世界の終わるまで
明日世界が終わるとしても、今すぐあなたに会いには行かない。呆然としたまま、只々その瞬間を迎えるのだろう。例えばそれが、一週間後に世界が終わりますと報道でもされたならば、その発表の三日後にはあなたに会いに行きたくなるかもしれない。一日目の報道直後はやはり呆然とし、混乱・絶望・無力感、何もできずに過ぎるはずだ。二日目には過去をたどる作業に没頭し、家族のもとへ走る。三日目、同じ報道を聞いた自分以外の者、つまり家族とそこで初めて我々の置かれた状況を共有する事で少しは落ち着いてくるだろう。そうした経緯で“三日後”となる。
直系の家族以外に、自ら“会う”段取りをつけるのは、世界にあなたしかいない。つまりあなたが私の心を占めるに最大の他人だと言うことだ。これが恐らく自分なりの愛なのだと思う。

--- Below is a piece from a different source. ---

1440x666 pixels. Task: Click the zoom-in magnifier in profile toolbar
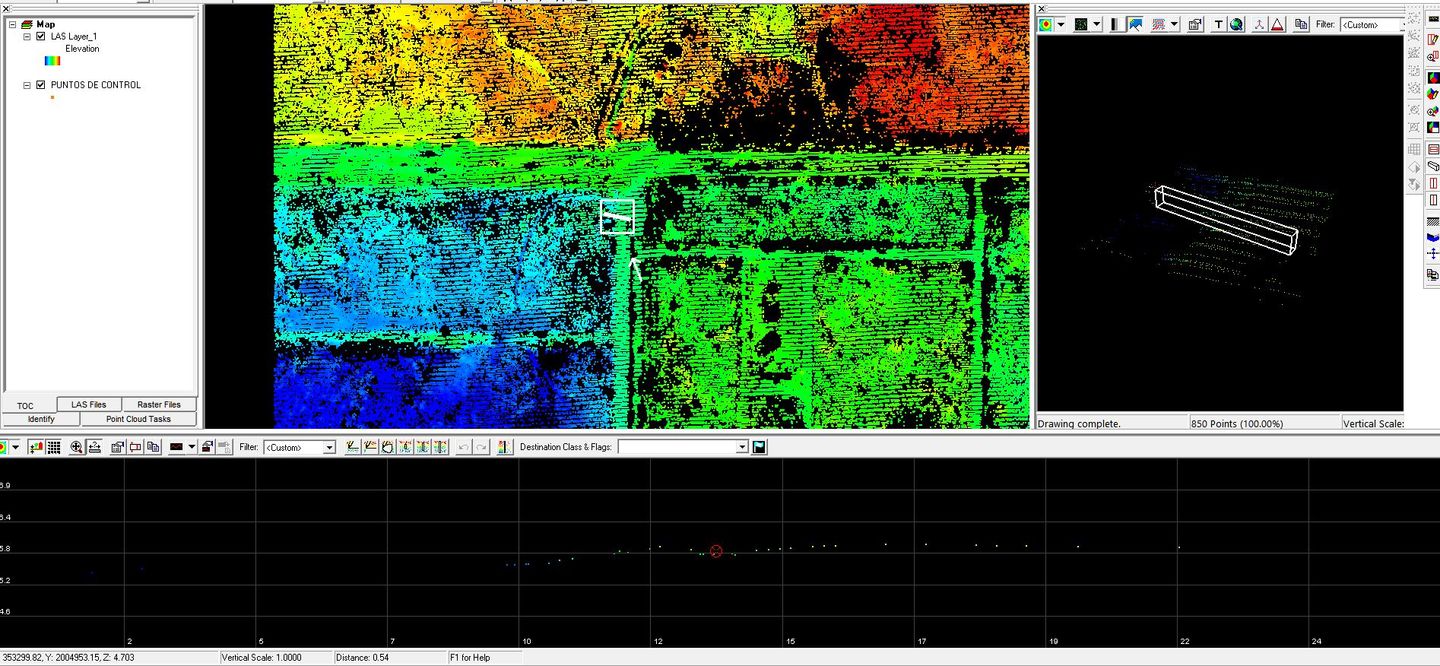coord(77,447)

前後の会話については覚えていない。決して重苦しい雰囲気から始まったやりとりではないということだけは記憶している。その曖昧の最中で知らずと私にとって一世一代の愛の告白をしていたというのに、ふと見ればあなたは浮かない顔をしていた。明日世界が終わるなら今すぐ君に会いたいと、そんなデタラメが聞きたいと言うのだ。そんなものは、相互の自己満足の上に成り立つ認可の嘘でしかない。一瞬の虚構の幸福のために、嘘を付き続けることが恋愛だと言うならば、どうも私は恋愛のできない体質らしい。

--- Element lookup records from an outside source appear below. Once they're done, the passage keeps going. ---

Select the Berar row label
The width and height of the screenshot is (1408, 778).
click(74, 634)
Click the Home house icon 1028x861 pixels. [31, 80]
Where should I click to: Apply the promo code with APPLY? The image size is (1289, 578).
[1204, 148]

互いの意見が割れたことはこの限りではなかった。人同士が全て感情を共有できないことはわかりきっている。しかし、今回ばかりは意見を違う事で修復できない溝をつくってしまった。それから私たちは自然と会わなくなっていった。
あなたの命が長くはないと知ったのは、すれ違ってから数年経った頃である。その連絡は、あなたの家族からだった。病気が見つかったのは数年前。
私は恐ろしい思い違いをしていたのかもしれない。
連絡を受けた私はすぐさま会いに向かったのだが、あなたは既に自力で生活行動の全てができない状態だった。あなたの家族からその状況を聞いていたにも関わらず、実際に目にしたあなたの姿は余りにも私の予想に反するものであるようだった。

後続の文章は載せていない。